Copy out each line of the material in which the word "link" can be found.

# DATA FOR THIS EXERCISE:
===
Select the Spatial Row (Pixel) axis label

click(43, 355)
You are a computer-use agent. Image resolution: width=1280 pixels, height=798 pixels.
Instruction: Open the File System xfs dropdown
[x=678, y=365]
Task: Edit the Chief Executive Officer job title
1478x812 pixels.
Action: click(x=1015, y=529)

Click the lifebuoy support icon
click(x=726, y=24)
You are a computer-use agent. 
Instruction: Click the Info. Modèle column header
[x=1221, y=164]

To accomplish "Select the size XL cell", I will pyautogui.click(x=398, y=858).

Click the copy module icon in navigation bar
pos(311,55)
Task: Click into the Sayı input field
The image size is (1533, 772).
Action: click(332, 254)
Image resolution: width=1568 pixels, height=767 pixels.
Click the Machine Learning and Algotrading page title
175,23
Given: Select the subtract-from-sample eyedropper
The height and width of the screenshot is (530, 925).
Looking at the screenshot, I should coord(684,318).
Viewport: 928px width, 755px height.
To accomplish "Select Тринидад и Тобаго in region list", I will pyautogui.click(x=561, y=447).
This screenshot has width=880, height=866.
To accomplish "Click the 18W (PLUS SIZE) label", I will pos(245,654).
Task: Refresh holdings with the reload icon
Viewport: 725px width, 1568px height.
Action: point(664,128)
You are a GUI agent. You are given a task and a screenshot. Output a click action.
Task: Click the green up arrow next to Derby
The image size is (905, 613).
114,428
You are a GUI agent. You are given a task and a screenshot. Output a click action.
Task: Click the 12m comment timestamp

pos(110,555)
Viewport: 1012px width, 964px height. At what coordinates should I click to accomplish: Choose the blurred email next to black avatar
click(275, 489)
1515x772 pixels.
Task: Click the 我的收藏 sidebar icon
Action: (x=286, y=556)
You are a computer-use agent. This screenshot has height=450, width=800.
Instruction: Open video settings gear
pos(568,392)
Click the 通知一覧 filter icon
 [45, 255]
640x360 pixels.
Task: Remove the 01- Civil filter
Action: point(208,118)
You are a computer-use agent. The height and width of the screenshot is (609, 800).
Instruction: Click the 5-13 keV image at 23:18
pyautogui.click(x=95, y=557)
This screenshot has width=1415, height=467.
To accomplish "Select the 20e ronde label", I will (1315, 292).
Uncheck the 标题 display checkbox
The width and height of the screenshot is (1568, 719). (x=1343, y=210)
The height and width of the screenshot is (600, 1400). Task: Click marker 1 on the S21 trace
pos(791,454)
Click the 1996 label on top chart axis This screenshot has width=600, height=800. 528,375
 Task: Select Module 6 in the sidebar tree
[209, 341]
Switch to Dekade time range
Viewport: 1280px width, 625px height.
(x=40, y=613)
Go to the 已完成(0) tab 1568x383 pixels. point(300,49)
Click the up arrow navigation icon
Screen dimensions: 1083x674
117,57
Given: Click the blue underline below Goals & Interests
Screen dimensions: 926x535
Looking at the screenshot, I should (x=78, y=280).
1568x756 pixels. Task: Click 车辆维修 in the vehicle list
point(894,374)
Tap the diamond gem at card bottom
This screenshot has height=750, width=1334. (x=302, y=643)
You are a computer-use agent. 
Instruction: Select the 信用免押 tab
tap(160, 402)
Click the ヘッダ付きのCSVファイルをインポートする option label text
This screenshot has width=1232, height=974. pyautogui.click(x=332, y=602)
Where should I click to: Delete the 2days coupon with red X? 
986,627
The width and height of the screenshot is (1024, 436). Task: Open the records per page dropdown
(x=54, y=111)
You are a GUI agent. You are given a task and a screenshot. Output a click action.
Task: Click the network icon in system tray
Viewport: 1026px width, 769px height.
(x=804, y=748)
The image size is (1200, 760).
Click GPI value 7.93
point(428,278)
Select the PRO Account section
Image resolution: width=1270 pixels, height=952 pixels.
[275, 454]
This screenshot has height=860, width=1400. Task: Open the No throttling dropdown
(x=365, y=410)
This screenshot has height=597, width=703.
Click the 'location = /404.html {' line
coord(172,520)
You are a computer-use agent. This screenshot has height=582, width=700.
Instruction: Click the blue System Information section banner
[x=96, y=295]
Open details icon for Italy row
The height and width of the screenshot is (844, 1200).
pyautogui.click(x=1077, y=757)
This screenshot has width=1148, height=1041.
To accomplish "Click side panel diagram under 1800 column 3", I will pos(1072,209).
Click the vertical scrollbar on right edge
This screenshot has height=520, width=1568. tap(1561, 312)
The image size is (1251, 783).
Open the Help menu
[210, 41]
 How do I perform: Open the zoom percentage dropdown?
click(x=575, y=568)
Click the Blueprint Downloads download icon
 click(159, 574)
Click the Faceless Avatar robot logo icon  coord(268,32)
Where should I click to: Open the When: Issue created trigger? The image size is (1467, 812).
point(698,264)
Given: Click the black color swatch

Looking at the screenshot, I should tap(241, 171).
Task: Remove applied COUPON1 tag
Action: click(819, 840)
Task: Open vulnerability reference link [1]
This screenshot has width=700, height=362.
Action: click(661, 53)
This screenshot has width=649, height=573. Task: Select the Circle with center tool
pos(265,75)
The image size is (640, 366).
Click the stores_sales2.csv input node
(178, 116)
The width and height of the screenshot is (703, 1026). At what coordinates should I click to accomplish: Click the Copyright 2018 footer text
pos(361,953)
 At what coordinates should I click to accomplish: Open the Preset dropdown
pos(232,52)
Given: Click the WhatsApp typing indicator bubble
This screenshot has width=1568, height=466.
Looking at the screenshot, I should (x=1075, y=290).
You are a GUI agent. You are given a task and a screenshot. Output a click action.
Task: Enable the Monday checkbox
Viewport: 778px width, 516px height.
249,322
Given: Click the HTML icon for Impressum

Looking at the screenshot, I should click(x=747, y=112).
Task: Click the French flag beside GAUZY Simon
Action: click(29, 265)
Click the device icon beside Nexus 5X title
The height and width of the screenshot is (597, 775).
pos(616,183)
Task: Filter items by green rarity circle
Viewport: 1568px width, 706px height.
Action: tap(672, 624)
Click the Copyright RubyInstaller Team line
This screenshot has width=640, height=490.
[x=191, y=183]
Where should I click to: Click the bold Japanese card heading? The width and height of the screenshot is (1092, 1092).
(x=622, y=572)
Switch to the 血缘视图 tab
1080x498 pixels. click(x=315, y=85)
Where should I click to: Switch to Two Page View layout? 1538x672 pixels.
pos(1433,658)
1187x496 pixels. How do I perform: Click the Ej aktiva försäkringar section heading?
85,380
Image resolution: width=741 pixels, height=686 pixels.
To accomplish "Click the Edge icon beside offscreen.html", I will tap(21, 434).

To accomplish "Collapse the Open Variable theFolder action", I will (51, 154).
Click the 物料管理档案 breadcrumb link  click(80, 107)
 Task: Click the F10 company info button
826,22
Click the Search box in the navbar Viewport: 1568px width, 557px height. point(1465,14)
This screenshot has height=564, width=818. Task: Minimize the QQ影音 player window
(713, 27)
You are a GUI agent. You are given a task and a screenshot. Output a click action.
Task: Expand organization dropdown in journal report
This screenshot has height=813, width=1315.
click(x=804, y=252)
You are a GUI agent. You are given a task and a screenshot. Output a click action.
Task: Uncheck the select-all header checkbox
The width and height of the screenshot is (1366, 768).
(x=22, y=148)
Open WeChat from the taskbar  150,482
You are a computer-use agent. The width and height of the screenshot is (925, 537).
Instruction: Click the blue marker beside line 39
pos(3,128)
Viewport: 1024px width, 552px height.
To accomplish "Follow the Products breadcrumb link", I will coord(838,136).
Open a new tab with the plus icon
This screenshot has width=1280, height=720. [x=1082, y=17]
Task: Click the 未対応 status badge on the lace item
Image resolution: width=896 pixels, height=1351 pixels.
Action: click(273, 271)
===
# TASK RESULT:
Task: Open vulnerability reference link [1]
Click the 物料管理档案 breadcrumb link  click(80, 107)
To accomplish "Follow the Products breadcrumb link", I will coord(838,136).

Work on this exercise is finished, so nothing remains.